La pièce de théâtre de Stéphane Fouks devant les députés de la commission d'enquête sur l'affaire Cahuzac

Publié à 12h42, le 18 juillet 2013 , Modifié à 13h18, le 18 juillet 2013

La pièce de théâtre de Stéphane Fouks devant les députés de la commission d'enquête sur l'affaire Cahuzac
Stéphane Fouks à l'Asemblée nationale, mercredi 27 juillet (captures d'écran)

ACTOR'S STUDIO - Auditionné par la commission d'enquête parlementaire sur l'affaire Cahuzac, Stéphane Fouks, patron de l’agence de communication Havas Worldwide, ex-EuroRSCG, a interprété une véritable pièce de théâtre, ce mercredi 17 juillet, à l’Assemblée nationale.

Objectif de cette représentation unique : convaincre son auditoire que la "vérité" guide son action de communiquant.

- Jurez-vous de dire la vérité, rien que la vérité ?
- Je le jure 
(captures d'écran)

Ce faisant, cet agent d'influence se positionne en opposition totale avec l’une de ses anciennes protégées, devenue éminente consoeure en communication, Anne Hommel.

L'ancienne conseillère en com’ de DSK à l’époque FMI, théorisait ainsi dans Le Nouvel Obs, en avril 2013 :

"

La vérité n’est pas mon sujet.

"

PROLOGUE

Où le héros du jour quitte la coulisse pour la scène

Habituellement, Stéphane Fouks, est un homme de l’ombre.

L’un de ceux qui murmure à l’oreille des patrons et des politiques, pour leur glisser des "éléments de langage", leur organiser un "media training", voire, à l’occasion, leur suggérer une proposition d’amendement parlementaire.

Bref, Stéphane Fouks est un entremetteur qui, dans la coulisse, s’agite, téléphone, analyse, réseaute, pour défendre les intérêts de ses clients - de nombreuses entreprises privées, un nombre conséquent d’institutions publiques, ainsi que quelques personnalités politiques.

Ce mercredi 17 juillet, le changement des rôles est complet.

Fouks, contrairement à son habitude, se trouve en pleine lumière, avec plusieurs caméras braquées sur lui, et même quelques photographes qui lui collent aux basques, venus renouveler leur stock de photos du communiquant / chef d’entreprise.

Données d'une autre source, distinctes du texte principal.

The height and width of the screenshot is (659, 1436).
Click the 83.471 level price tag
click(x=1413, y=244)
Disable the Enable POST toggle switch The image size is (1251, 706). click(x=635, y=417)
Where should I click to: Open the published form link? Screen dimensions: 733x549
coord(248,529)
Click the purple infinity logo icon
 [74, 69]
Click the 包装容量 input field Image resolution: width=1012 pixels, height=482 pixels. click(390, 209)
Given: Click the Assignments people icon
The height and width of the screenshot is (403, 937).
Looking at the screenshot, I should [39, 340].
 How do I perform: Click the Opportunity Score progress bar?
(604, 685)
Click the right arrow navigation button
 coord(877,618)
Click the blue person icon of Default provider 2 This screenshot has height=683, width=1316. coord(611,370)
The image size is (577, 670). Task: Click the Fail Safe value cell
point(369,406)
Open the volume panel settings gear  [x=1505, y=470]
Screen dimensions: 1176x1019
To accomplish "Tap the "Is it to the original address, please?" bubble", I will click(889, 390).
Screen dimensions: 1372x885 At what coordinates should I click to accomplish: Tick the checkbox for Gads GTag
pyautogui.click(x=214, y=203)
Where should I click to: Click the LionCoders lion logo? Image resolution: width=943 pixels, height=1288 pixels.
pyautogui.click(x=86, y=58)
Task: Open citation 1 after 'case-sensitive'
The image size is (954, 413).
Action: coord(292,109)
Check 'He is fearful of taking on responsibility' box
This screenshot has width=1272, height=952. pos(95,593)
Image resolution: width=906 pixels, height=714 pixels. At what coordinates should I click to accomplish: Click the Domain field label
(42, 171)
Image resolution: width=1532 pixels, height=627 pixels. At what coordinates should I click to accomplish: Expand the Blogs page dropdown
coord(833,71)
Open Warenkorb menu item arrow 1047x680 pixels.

Surtout, cette fois, il n’est plus le souffleur, mais l’acteur. Objet de toutes les questions de la quinzaine de députés qui siègent, ce jour-là, sur les bancs de la commission d’enquête parlementaire qui décortique la gestion, par le gouvernement, de "l’affaire Cahuzac".

Stéphane Fouks est l'un des derniers témoins auditionné par les députés.

Il arrive seul dans la salle d’audition, ne sort aucune note, refuse la proposition d’une prise de parole liminaire, et enchaîne directement sur une session de questions-réponses, qu’il aborde les deux mains fermement jointes.

ACTE I : SUR LES FAITS, TRES PEU TU EN DIRAS

Où la pièce tient du mauvais rapport de police

Fouks fait un point d’honneur à répondre en livrant peu d’éléments factuels.

On les résume en accéléré (vous pouvez également vous référer au traitement qu’en a fait Mediapart - article payant - si vous êtes curieux) :

> Le patron d’Havas raconte donc avoir échangé "trois ou quatre fois", allez, tout au plus "une demi-douzaine de fois", depuis décembre, avec "Jérôme", lui apportant un coup de main "amical" dans la construction de sa stratégie de communication.

> Non, il n’était bien sûr pas au courant de l’existence d’un compte en Suisse de Jérôme Cahuzac, qui ne lui en a révélé l’existence qu’"à la toute fin". Et, encore, le ministre du Budget qui s’apprêtait à démissionner ne l’a-t-il alors fait qu'"à demi-mots".

> Non, évidemment, il n’a pas parlé avec le ministre de l’Intérieur Manuel Valls, son ami de fac, de l’affaire Cahuzac.

> Non, bien sûr, ce n’est pas lui qui a organisé la "fuite" vers Le JDD des conclusions partielles de la demande d’information retournée par les Suisses à Bercy et qui, selon l’hebdomadaire, "blanchissaient" Jérôme Cahuzac.

> Quant à la question d’éventuels échanges entre lui et Alain Bauer, qui figure tout à la fois parmi les intimes du ministre de l’Intérieur et de Stéphane Fouks, et qui assurait à une journaliste du Monde, dès le 12 décembre, que Jérôme Cahuzac avait bien un compte en Suisse, elle ne lui sera tout simplement pas posée.

ACTE II : IL N'EST POINT DE BONNE COMMUNICATION INTERMEDIEE

Où la pièce prend un virage comique

 

Attention, moment plutôt amusant. Pour ne pas rester cantonné aux faits, Fouks va progressivement, monter en généralités. Assez rapidement dans l'audition, il va donc se mettre à énoncer des considérations sur l'art de bien ou mal communiquer.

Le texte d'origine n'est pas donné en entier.